## What to produce
Please render every line of the rows below as a numbered list, omitting blank lines and leaving out the pictures.

## Supplied records
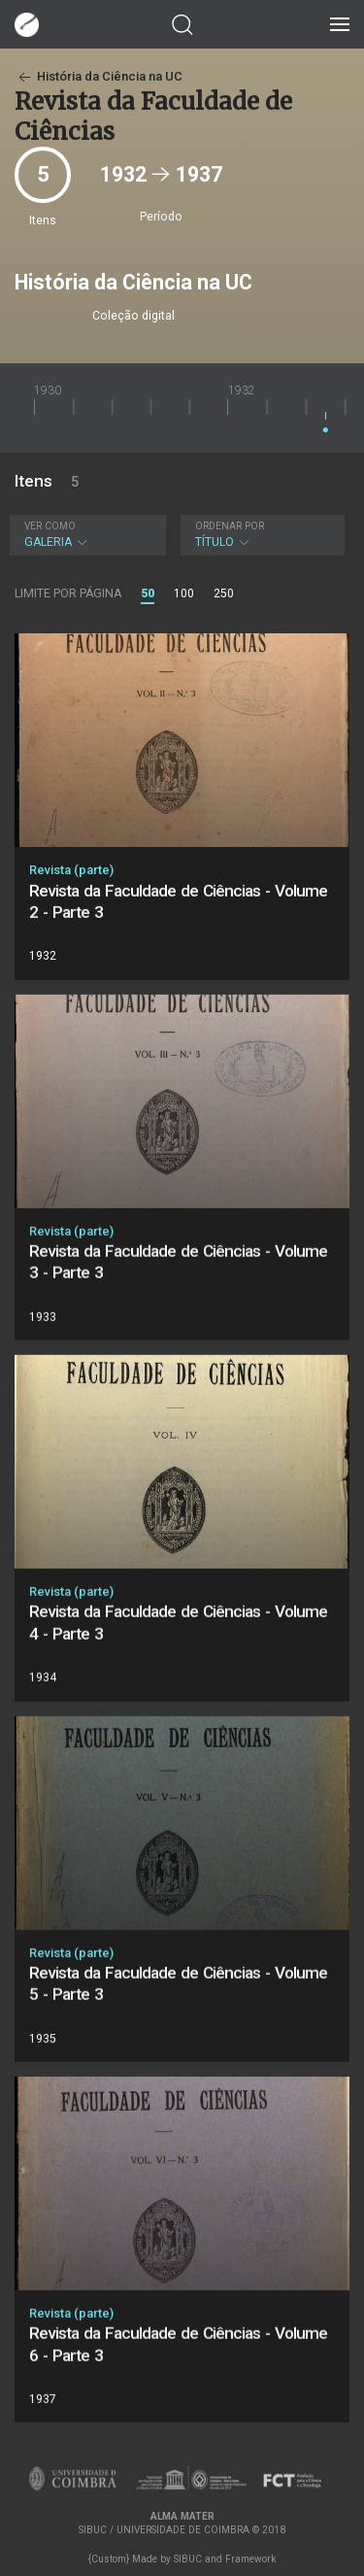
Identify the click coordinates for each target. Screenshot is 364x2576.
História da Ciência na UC (98, 76)
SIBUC (188, 2559)
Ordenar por (229, 526)
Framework (250, 2559)
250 (224, 593)
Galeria (85, 535)
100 (184, 593)
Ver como (50, 526)
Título (260, 535)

## Result for this exercise
1. Identify the click coordinates for each target. Screenshot is 364x2576.
2. História da Ciência na UC (98, 76)
3. SIBUC (188, 2559)
4. Ordenar por (229, 526)
5. Framework (250, 2559)
6. 250 (224, 593)
7. Galeria (85, 535)
8. 100 (184, 593)
9. Ver como (50, 526)
10. Título (260, 535)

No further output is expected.